This experiment was performed as previously described (14). Reverse transcription (RT) of Dolichorhabditis rpl-29 and rpp-1 mRNAs was performed using gene-specific oligonucleotides (L27B65′-4, 5′-GCCTTCTCAGCGCTGACC-3′ and RP21B65′-1, 5′-CCGGTGATAGCGACCT-3′) followed by PCR using the L27B65′-4 and RP21B65′-1 oligos as upstream primers and the SL1–20 and Dolichorhabditis SL2–20 oligos as upstream primers. The SL oligonucleotides consist of the 5′ 20 nt of the C. elegans SL1 and Dolichorhabditis SL2β and γ spliced leader sequences, respectively. The products were separated on 10% denaturing polyacrylamide gels, transferred by electroblotting to Hybond-N (Amersham), and hybridized with either a Dolichorhabditis rpl-29 RT-PCR product or a C. elegans rpp-1 cDNA PCR product.

Southern Blots.

Genomic DNA isolated from Dolichorhabditis, C. elegans, and C. briggsae was digested with restriction endonucleases, separated electrophoretically on a 1% agarose gel, and transferred to Hybond-N. This blot was then probed with a 283-bp Dolichorhabditis rpl-29 PCR product (oligos: L27B65′-1, 5′-GCACCCTGGAGGACGTG-3′ and L27B65′-4, 5′-GCCTTCTCAGCGCTGACC-3′), which was labeled as above. The low stringency hybridization conditions were 5× SSC, 2× Denhardt’s solution, 0.05 M NaPO4 (pH 6.5), 0.1% SDS, and 0.2 mg/ml salmon sperm DNA, incubated at 48°C. The wash conditions were 2× SSC at room temperature and 1× SSC at 50°C. The annealed probe was removed from the blot (confirmed by autoradiographic exposure) and then the blot was hybridized with the C. elegans rpp-1 cDNA PCR product used to select the Dolichorhabditis clone. Conditions were the same, except that the rpp-1 probe was hybridized at 50°C.
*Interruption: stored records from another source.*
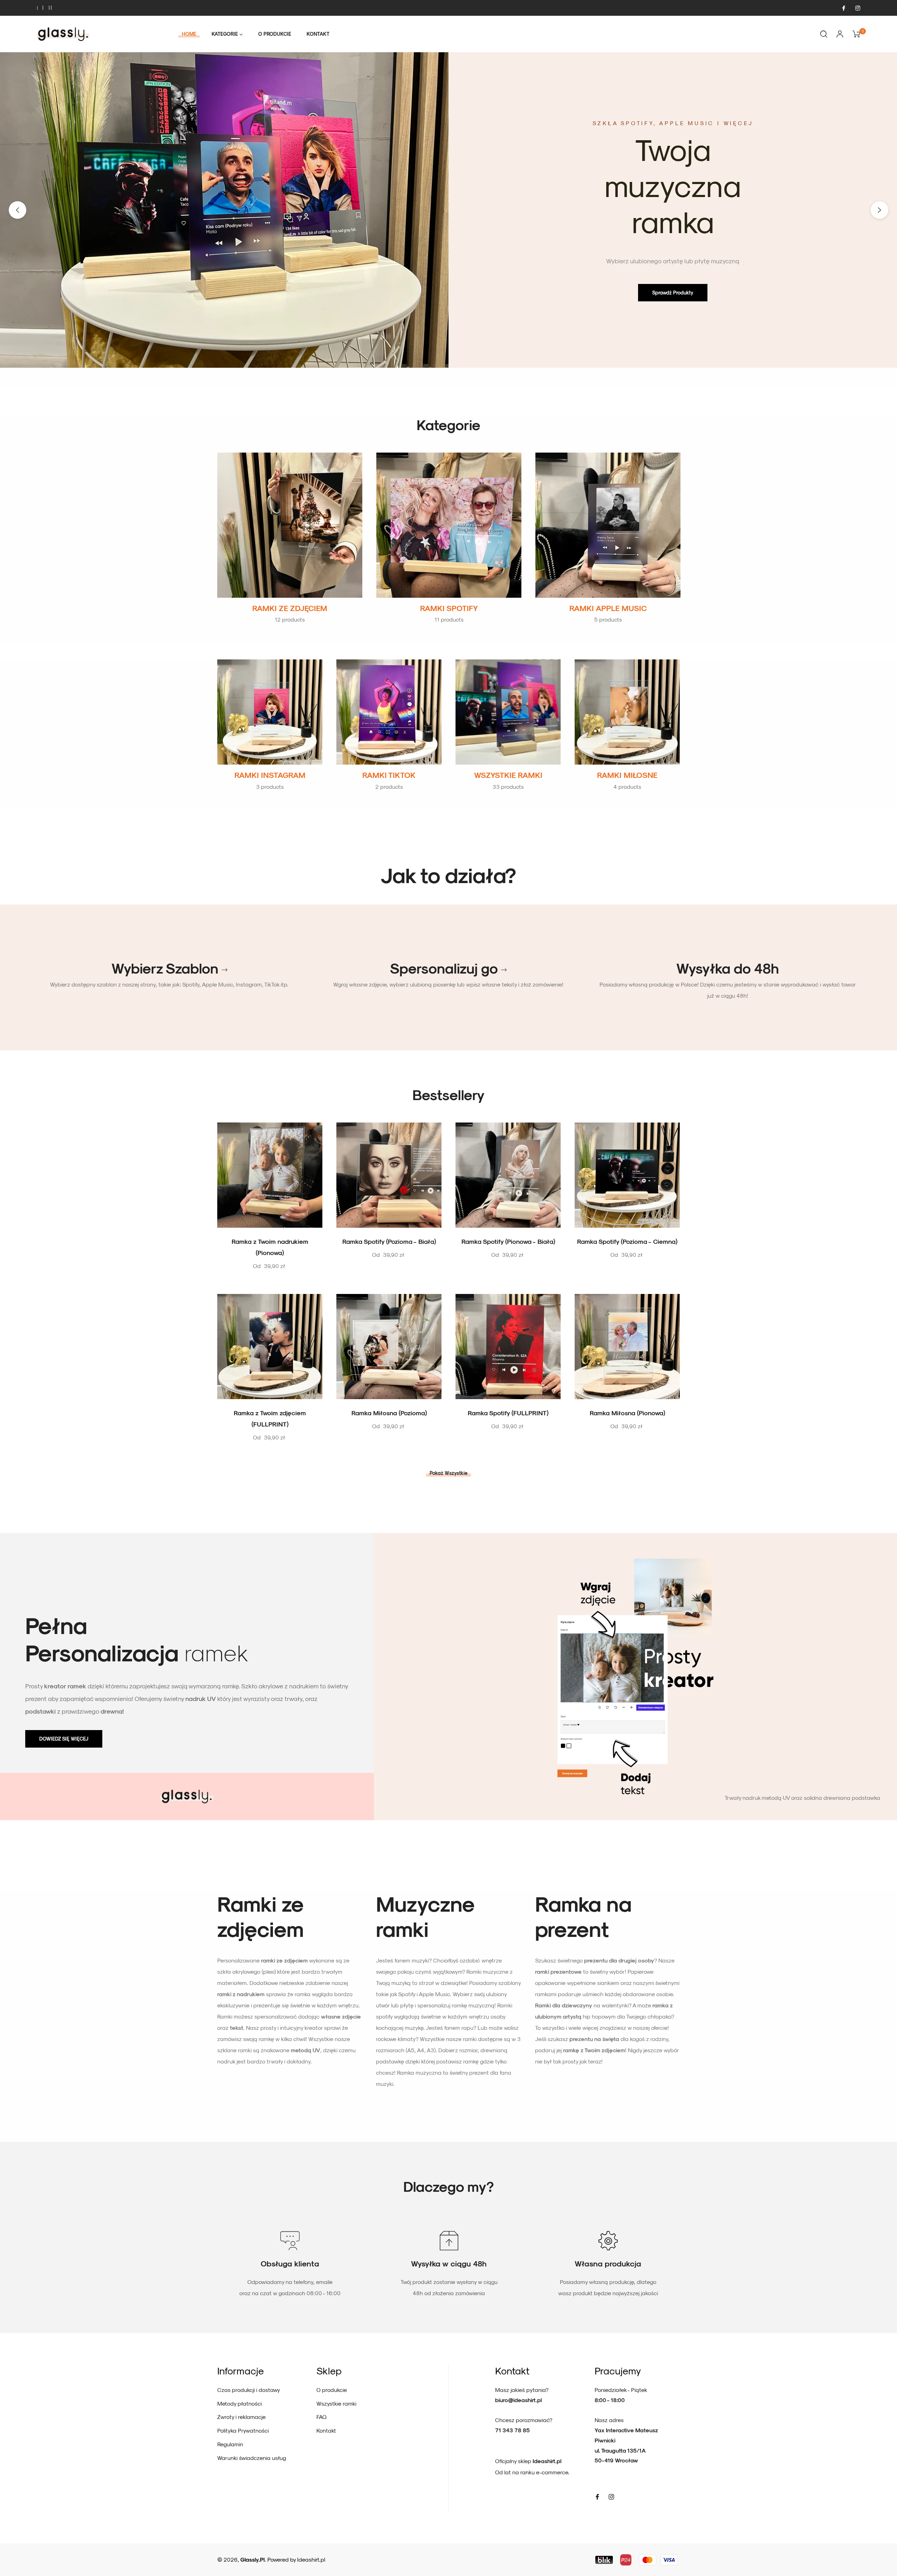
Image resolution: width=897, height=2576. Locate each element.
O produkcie (331, 2389)
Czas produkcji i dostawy (248, 2389)
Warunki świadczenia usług (251, 2457)
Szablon (192, 967)
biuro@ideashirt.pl (518, 2400)
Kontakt (326, 2430)
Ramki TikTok (389, 774)
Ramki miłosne (627, 774)
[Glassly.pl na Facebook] (843, 8)
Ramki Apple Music (608, 607)
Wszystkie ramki (508, 774)
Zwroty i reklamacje (241, 2416)
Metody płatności (239, 2403)
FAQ (321, 2416)
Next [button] (879, 210)
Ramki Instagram (270, 774)
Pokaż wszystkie (448, 1473)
Cloning Dolichorhabditis SL1 Genes.

The Dolichorhabditis genomic library was screened with a 32P-kinased oligonucleotide composed of the first 20 nt of the C. elegans SL1 spliced leader (SL1–20: 5′-GGTTTAATTACCCAAGTTTG-3′). Plaques that hybridized to this probe were isolated. At least two different clones were isolated based on digestion with multiple restriction endonucleases. Fragments that hybridized to the probe were subcloned and sequenced as above.

Cloning Dolichorhabditis SL2 Genes.

To identify the 5′ end of the rpp-1 mRNA, primer extension sequencing was performed essentially as described (18) using an oligodeoxynucleotide, PESEQB6RP21, which hybridized to the Dolichorhabditis rpp-1 RNA and ended 8 nt from the predicted trans-splice site (PESEQB6RP21: 5′-GTAGCCTTAGCTCAAAGAG-3′). The results of this experiment allowed the design of a degenerate oligonucleotide (B6D6 SL2–20: 5′-TTTTVCCCAGNNTCTCAAG-3′), which was used in RT-PCR employing total Dolichorhabditis RNA and an oligonucleotide complementary to nt 90–110 of C. elegans SL2 RNA (SKSL2–3′: 5′-TTTGCTCTACCGGATGACCCC-3′). This PCR product was labeled and used to probe the Dolichorhabditis genomic library. Plaques hybridizing to the probe were isolated as above. Five different clones were obtained based on digestion with multiple restriction endonucleases. Fragments from these digests that hybridized to the probe were subcloned into pTZ18U and sequenced as above.

RESULTS

Cloning of the Dolichorhabditis Genomic Sequence Containing the rpp-1 Gene.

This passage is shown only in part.